I stopped in my tracks, almost to the back door, and set my bag of tools down, looking through the window at the back of the house.

Red and blue lights flashed, and I stopped breathing, quickly unlocking the door. Pushing through, I ran across the kitchen, dropping my tool bag on the table and casting a glance up the stairs before racing through the front door instead.

My brother stood on the porch in his uniform and thick, black jacket, and I stopped, watching paramedics load my grandmother on a gurney up into the back of an ambulance.

Grand-Mère!” I shouted, racing down the steps. “Grand-Mère!”

They closed the doors, some guy in dark blue pants and a light blue shirt sitting with her in the back.

I pounded the doors, but he barely spared a glance before turning back to her.

I whipped around, facing Martin. “What happened?”

I had my eyes on her nearly all night. I came home earlier for a few minutes just to see if she needed anything and she was fine!

“Her oxygen levels dropped.” He descended a couple of steps, his hands in the pockets of his coat. “I called the ambulance when I came home for a meal break. Get inside.”

“No, we need to follow her.”

“She won’t wake up tonight,” he told me, “and she’s in good hands. We’ll go in the morning before school.”

The engine revved behind me, and I twisted around as the driver shifted into gear.

No.

“She’s fine, Emmy.”

I didn’t like his tone. Why was he so calm?

“Thank you, Janice,” he called out to the driver as she turned off her lights and waved to us. “Tell Ben thank you.”

They drove off, and I started after them.

“Move another muscle,” he warned, “and she’s never coming back.”

I stopped, swallowing the lump in my throat.

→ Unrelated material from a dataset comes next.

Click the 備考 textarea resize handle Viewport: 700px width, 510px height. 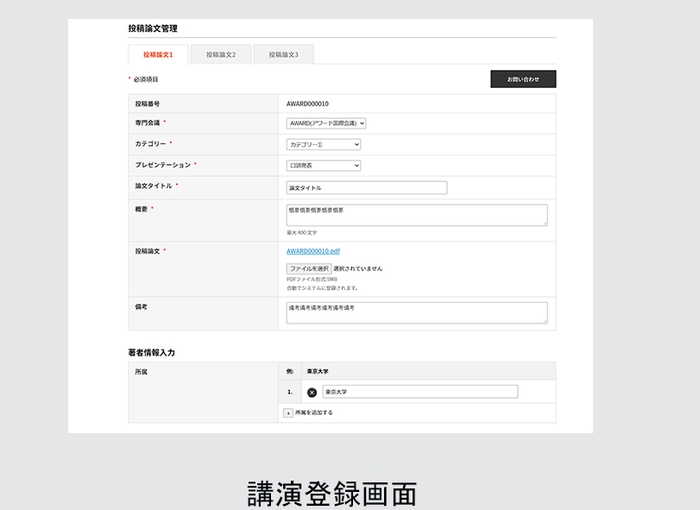(544, 320)
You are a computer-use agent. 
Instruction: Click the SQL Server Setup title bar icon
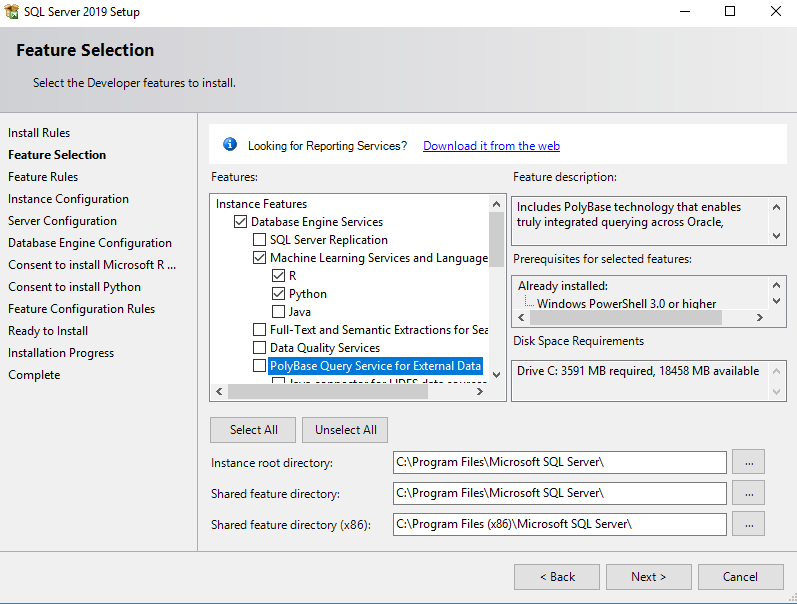[11, 12]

“Get inside now,” he ordered.

I stood there, hearing his footsteps and the front door swing open, and I shook my head, wanting to run after her, but he’d find me.

I closed my eyes, the weariness of all the years and the past several days weighing heavy, because Will showing me how happy I could be if things were a little different made all this so much harder to bear.

I was tired.

I almost swayed on my feet. I was so tired.

A curtain slowly fell between my eyes and my brain as I went through the same rage, anger, hurt, pain, sadness, and despair I’d felt a thousand times before.

But now I understood something I never did.

Nothing made sense.

Martin, my home, the terror… It just was, and sometimes you were just that person whom things happened to.

I walked into the house and closed the door, not tensing or clenching or bracing, because it didn’t help.

“That was for last night,” he said as I entered the kitchen and watched him take off his jacket. “Just a warning.”

I blinked once, staring at him. “You did that to her.”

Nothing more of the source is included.